Instead of being the most glamorous month of the royal year, June is distinctly lacking in pomp and circumstance in 2021 because lockdown restrictions are still in place. The Garter ceremony has again been cancelled, Trooping the Colour is scaled down to a much smaller event at Windsor Castle and because Royal Ascot falls the week before lockdown is scheduled to end that too will be quite different.
There will still be the usual top-class racing, but the public attendance will be considerably reduced, while the colourful royal procession along the course will be dependent on circumstances as they unfold. The traditional pre-racing lunches the Queen holds at Windsor Castle on all five days racing will certainly not take place because of government guidelines, so I am doubtful that the horses and carriages which take Her Majesty’s honoured guests to the racecourse will be used.
The Duke of Cambridge is the lucky one this year: his 39th birthday is on 21 June, the day that all restrictions are due to be lifted in England and things return to relative normality. No doubt the Duchess of Cambridge and some of William’s friends will give him a party he will not forget in a hurry.
When Princess Charlotte had her sixth birthday, during the first May bank holiday weekend, the family were in Norfolk and could only give her a small party, as her father later revealed.
‘Last year it was her birthday in lockdown but this year we were able to have one other family over. They grow up very fast. It was great fun.’
The new portrait of Charlotte in a pretty floral dress with her hair worn long and loose was taken by her mother. Catherine’s expertise with a camera means she can get brilliantly candid shots of her children. This is because they are not being photographed by a stranger and either showing off or being shy, as children are apt to do.

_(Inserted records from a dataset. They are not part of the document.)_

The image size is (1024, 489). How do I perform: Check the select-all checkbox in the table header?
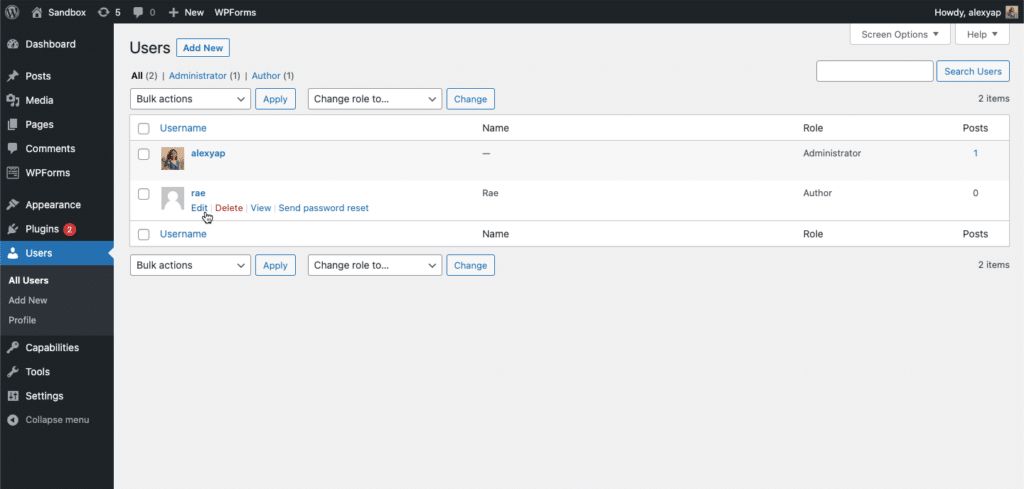coord(144,129)
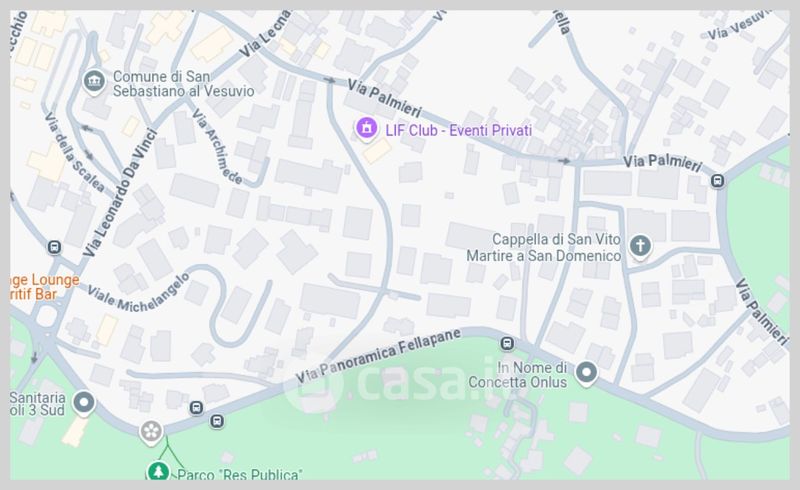Click the Cappella di San Vito church pin
Viewport: 800px width, 490px height.
point(640,247)
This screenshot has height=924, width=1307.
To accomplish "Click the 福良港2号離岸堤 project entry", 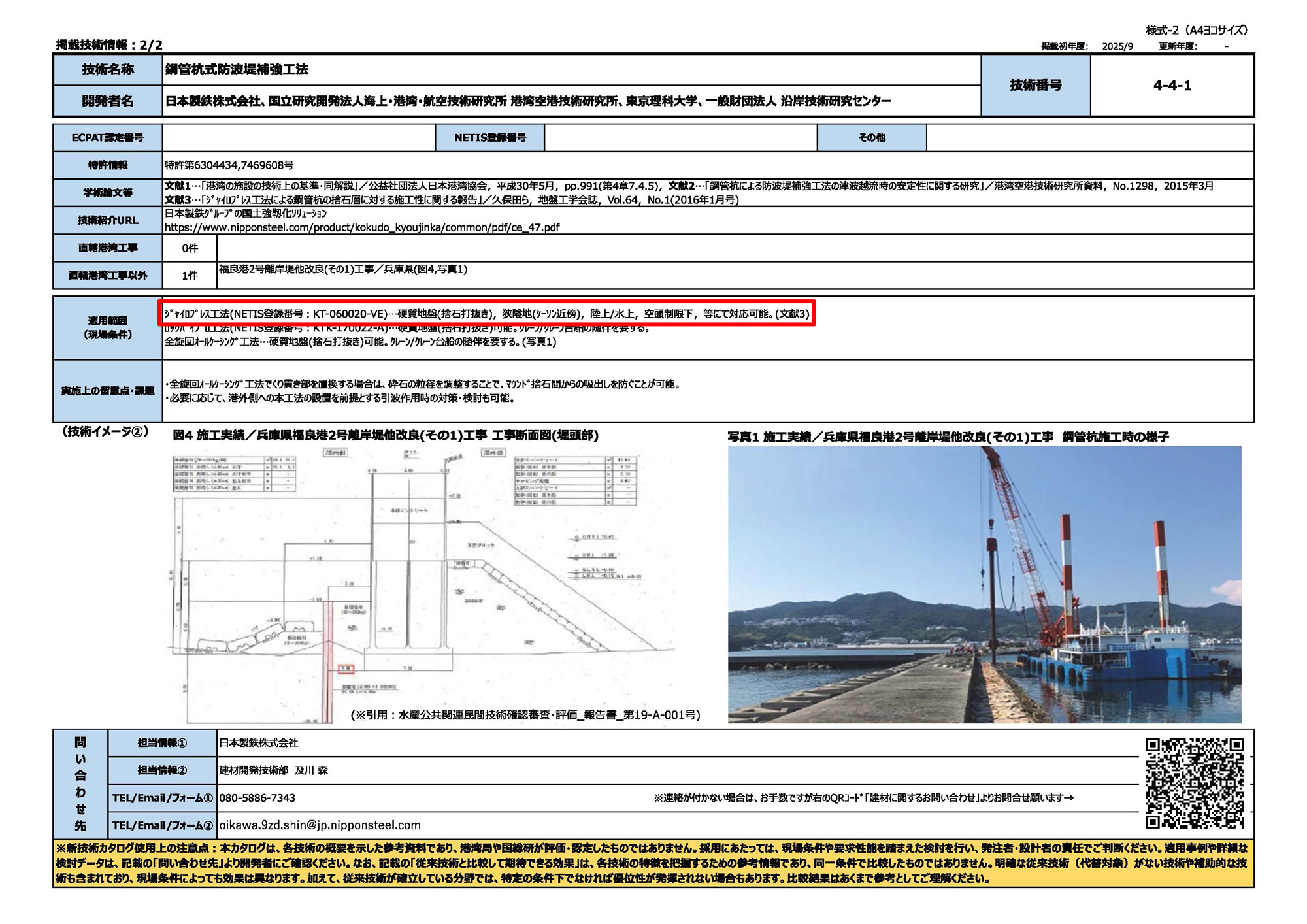I will pyautogui.click(x=343, y=269).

The official images usually appear on the Duke and Duchess of Cambridge’s Twitter and Instagram platforms, but on Charlotte’s birthday last month William was boycotting social media for the weekend. As President of the Football Association, he joined the entire football community as part of a social media blackout in a stand against racism and abuse online.
While Prince Harry was greeted like a rock star during a concert in Los Angeles to raise money for global vaccines, back in the UK his father was thanking the Welsh Guards at their barracks in Windsor for the part they played in Prince Philip’s funeral.
Meanwhile, the Duke and Duchess of Cambridge launched their own YouTube channel in a bid to appeal to younger fans by providing glimpses of what royal duties entail. The brief video, introduced by the couple from Sandringham, shows flashes of their working and private lives accompanied by hip-hop music. Although Prince William has spoken out about the perils of social media, he realises it is one of the best ways to reach the wider audience that the monarchy will need to survive in the 21st century.